Comment 10 Dan Smith 2018-04-17 14:41:53 UTC

We should see this log message be emitted from the original source compute when it starts back up:

            LOG.info('Deleting instance as it has been evacuated from '
                     'this host', instance=instance)

If not, then it's not properly nuking the local remnants of the instance during recovery.

Comment 11 Andrew Beekhof 2018-04-18 06:29:48 UTC

(In reply to Lee Yarwood from comment #8)
> Andrew, has Instance HA always allowed the source compute to come back up
> during a rebuild or is that something unique to these tests? Would ensuring
> the source compute is down during the rebuild be possible if we can't
> correct the race in Nova?

In the past we inhibited the nova process from starting on the compute until after evacuations completed.
However after consulting with Dan Smith we reached the conclusion that it should be sufficiently safe to allow the nova process to start earlier PROVIDED the compute remained disabled on the control plane and the force-down flag was still in effect.

This then allowed us to improve how IHA was delivered (including a smaller delta compared to the non-IHA architecture).
We could look at undoing this if absolutely necessary but it would mean missing this release.

Comment 12 Dan Smith 2018-04-18 16:30:55 UTC

Andrew, I remember that conversation and just reviewed it to make sure I hadn't told  you something incorrect. Here's the salient quote from that conversation:

> IMHO, if you want to be airtight here, you fence the node, evacuate
> everything that you will or could evacuate, and only unfence after
> that. Never allow the possibility for the node to come back up until
> you've evacuated everything you might possibly evacuate. Anything else
> is playing with fire, as far as I'm concerned.

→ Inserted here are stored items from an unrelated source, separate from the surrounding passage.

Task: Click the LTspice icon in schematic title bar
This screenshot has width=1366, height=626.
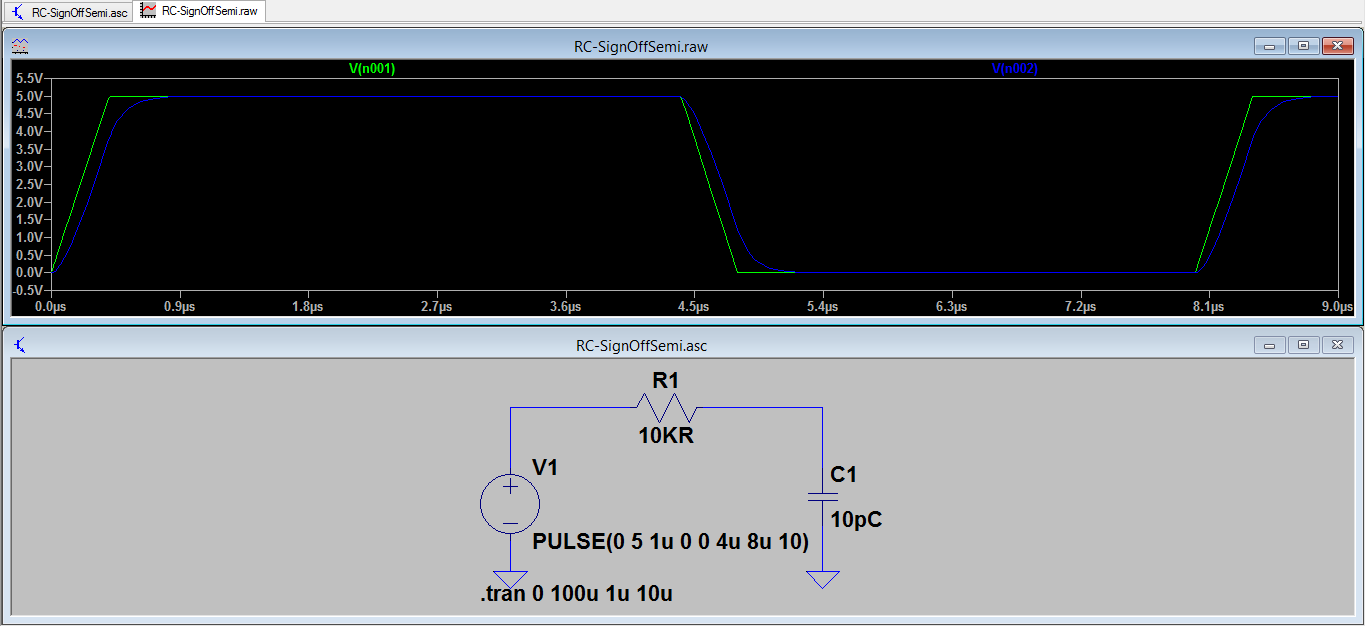Action: (18, 344)
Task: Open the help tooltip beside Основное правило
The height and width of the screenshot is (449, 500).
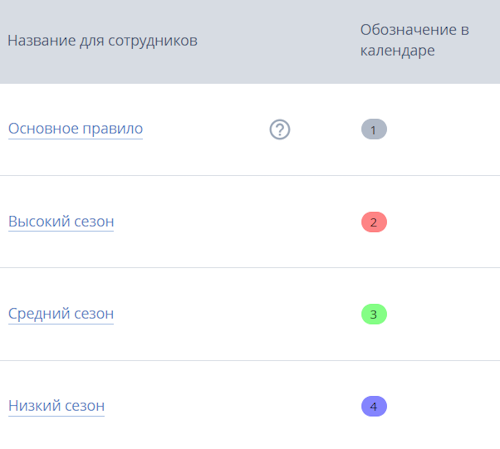Action: click(280, 129)
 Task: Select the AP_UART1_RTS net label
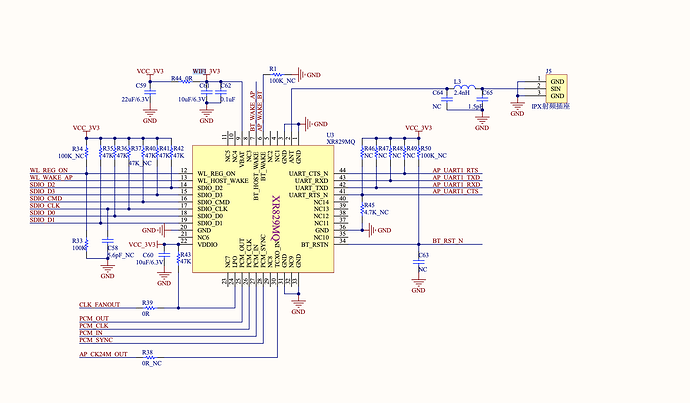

Hopefully that's sufficiently clear that allowing the source node to come back up is not okay. If not, this later quote from the same conversation addresses the fact that telling nova that the source is down does not prevent it from doing damage if it's allowed to restart:

> Marking it down thorough the API is independent of the
> nova-discovered liveness check and it should be sticky. Meaning, it
> should stay forced down until you un-forced-down it, even if the
> compute node checks back in. Thus, no need to pollute the
> instance-focused evacuate call with host-focused details.
> 
> However, it's only for the evacuate check, so failure to fence the
> node such that it comes back online before you're ready still means
> you can hit all the badness that the check is supposed to prevent.

We also just discussed two potential changes we could entertain in the future, but no promises.

1. We could make nova-compute hang at startup, going into a poll loop on any instances it thinks have been evacuated from it, but are still in the process (or have not completed).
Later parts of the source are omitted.